Fsck -n on mounted FS - how unreliable ?

greetings all, we had SAN bobbles recently and so I ran fsck against all local FS on all systems.

our domino servers present a moving set of alleged corruption, both JFS and JFS2 FS.

Am I playing whack-a-mole with special effects (i.e. false positives) produced by vigorous filesystem activity while I'm trying to scan it ? Or is this potentially real enough so it's worth taking outages to unmount FS, etc. ?

TIA

It never makes sense to fsck a mounted filesystem, especially a journalled one. The 'moving corruption' may be a race condition between the journal and the disk contents.

If you are truly concerned, scan them offline -- or at least remount them read-only.

1 Like

Agreed.

Running fsck on a mounted filesystem is a worthless task. Unless you're lucky and it shows no errors - something I've never seen the few times I've witnessed an fsck of a mounted file system.

Because an indication of corruption isn't meaningful at all for a mounted file system.

If you're worried about corruption, you umount the filesystem and check it.

1 Like

And be sure you have backuped those FS just in case : Have coruupted data is better than none...
Although its years since last time I faced FS issues I still remember the consequences...

3 Likes

thanks all for your replies. we took an outage, unmounted the filesys and sure enough, no errors. this was not a foreign concept to me, but last time we had a SAN prob I ran fsck on mounted FS and it turned out they did in fact have corruption when I unmounted them to fix them. Didn't want to chance it.

On that note, are any of you aware of a FS checking tool that works through the buffer cache so that the race with the disk contents on a mounted FS isn't there ? I'll unmount if I find I need to fix them, but to check them it would be nice to be able to do it live.

That's rather contradictory, like asking for a bluer orange. If it were possible, it would end up being an even bigger hassle and risk than just unmounting it -- imagine losing 30 minutes of live changes on a corrupted and unrecoverable disk once you've realized "whoops, I really shouldn't have been writing to that". Mounting a bad filesystem read-write may have problems other than corruption -- it could work fine, for example, with one important file missing that you don't realize until later, after it's long past recoverable.

The closest you can do to what you want is mounting it read-only. Actually fixing it while it's mounted, read-only or not, is of course a recipe for a kernel panic.

I suppose it might also be possible at the disk level. Remove one mirror or something and scan it. You'll want to have it unmounted, or mounted read-only, while you do so.

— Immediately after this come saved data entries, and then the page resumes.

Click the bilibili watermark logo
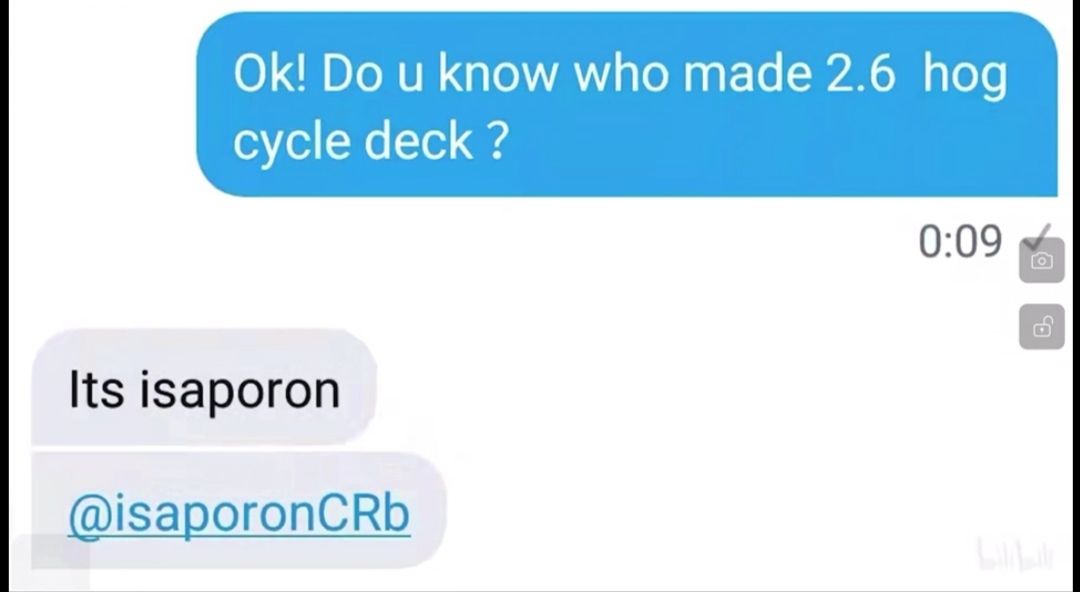 pyautogui.click(x=1015, y=553)
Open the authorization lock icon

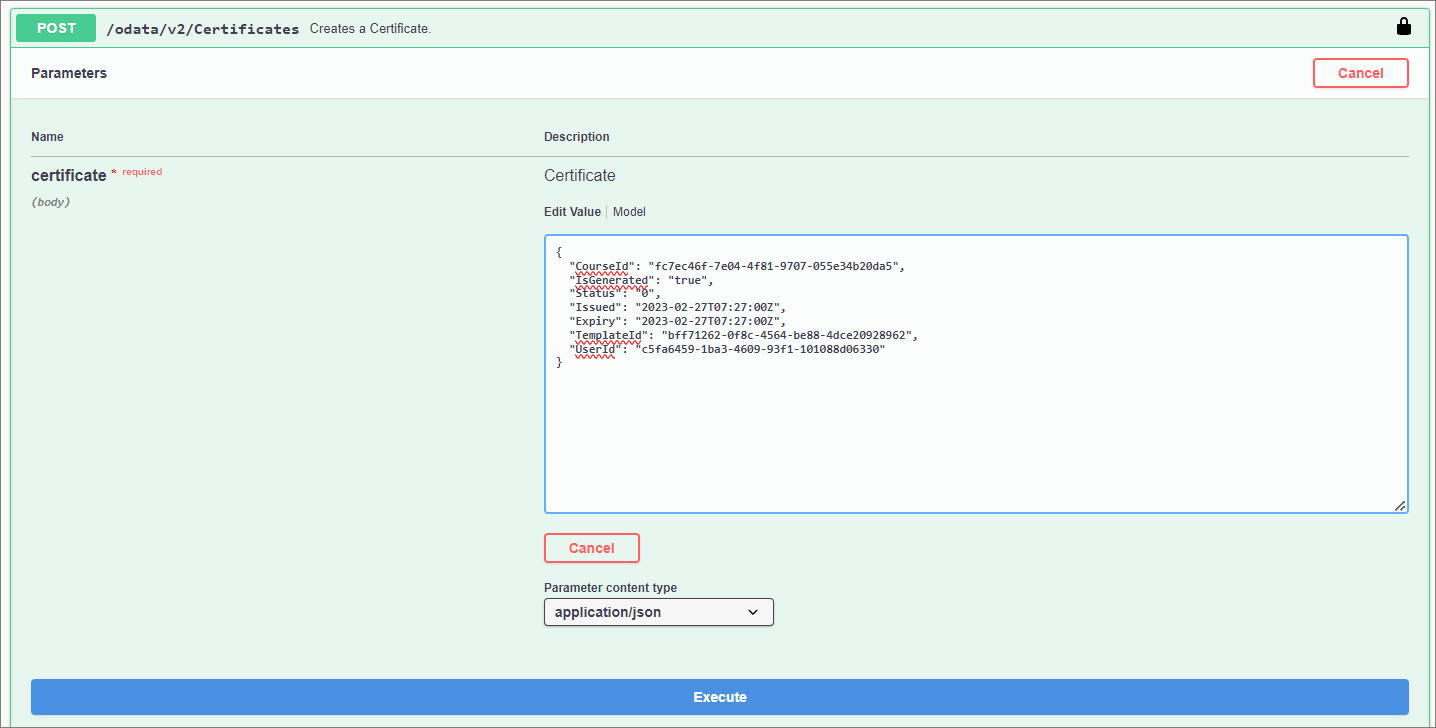(x=1404, y=26)
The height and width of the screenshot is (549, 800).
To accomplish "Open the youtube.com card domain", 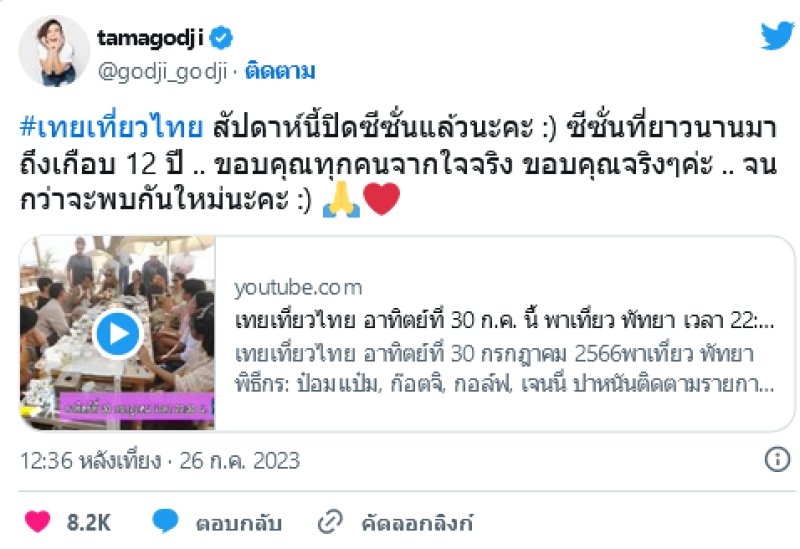I will (298, 288).
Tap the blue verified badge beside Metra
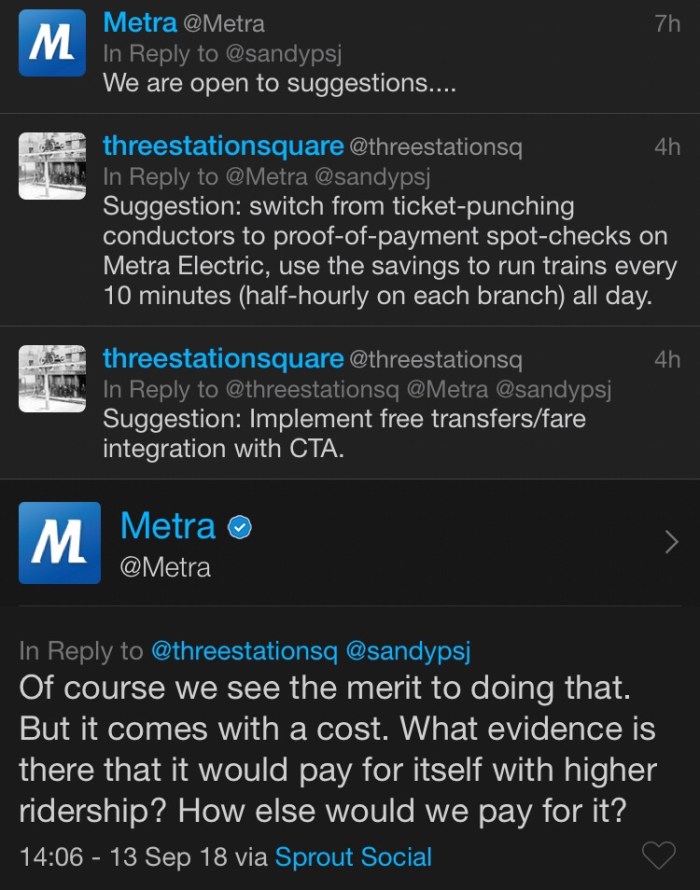 239,527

Again, though, you don't want to be writing changes to a disk that might be bad; you could lose your current changes.

Or some sort of scratch-disk union mount, so you're saving new changes in a temporary space until you've verified the disk is okay. Merging the two partitions would be difficult though.

I can't think of anything that's faster and less trouble than just doing the job properly in the first place. You can't re-bore your engine while it's running.

1 Like
You can't re-bore your engine while it's running.

Classic!

We should have a hall of fame for comments like that!

;0)

1 Like

Well, you can try, but you'll probably have pieces-parts all over... :wink:

And it's not just the cache that's the problem with a mounted file system - it's the fact that things are changing. Every file system check I'm aware of assumes the entire file system is static. And it pretty much has to be to ensure consistency. If there's some sort of required consistency between two or more items in the file system, if things are changing there's no way to know if there's an inconsistency because it's corrupt or because it's been changed. The fsck process can't look at the entire file system at one moment in time - it can only look at all the different parts of the file system in some sequence.

I get that I don't want to modify the FS live, however, a really simplistic construction is that the buffer cache contents on top of the disk contents represents the consistent (correct) state of the FS. There is a delay in that consistent state being written through to the disk, i.e. depending on when it's written through. I said "simplistic" and disclaim right away that I don't know the slightest about how that picture changes with journaling.

So again, I don't want to modify it live, but why is it improbably to -check- it live, by looking at the buffer cache, and through to the corresponding on-disk data, and noting (probably with a fair amount of complexity) what inconsistencies -might- be corruption, or which ones are unequivocal signs of it. I anticipate immediately that telling the difference between an inconsistency that's the result of write-through lag, vs. one where no matter how hard the OS tries, the on-disk data can't be made to match what's in the buffer cache because of I/O errors.

Glad to know the conclusion that it's not possible, I'm just curious of the details of why.

But you are modifying it live. It's like trying to read a dictionary while someone else is constantly changing the order of the words -- possibly tearing out pages while they're at it, if they're writing to a corrupt filesystem. If you at least made it read-only, stopped moving things around, it'd be possible to check it.

The kernel makes an awful lot of assumptions about the state of the filesystem. It's the job of it and the journal to keep it that way, but if something else unintentionally alters the filesystem tree -- power outage, disk failure, controller glitch, whatever -- these assumptions may be violated, and using it can cause bad things to happen. Like an index pointing to the wrong disk cluster, causing data to be overwritten or two files to unintentionally share contents, or a file just not mentioned at all anywhere and disappearing from disk, etc, etc.

fsck makes as few assumptions as possible, but does assume the filesystem isn't changing. That's the tradeoff it makes.

1 Like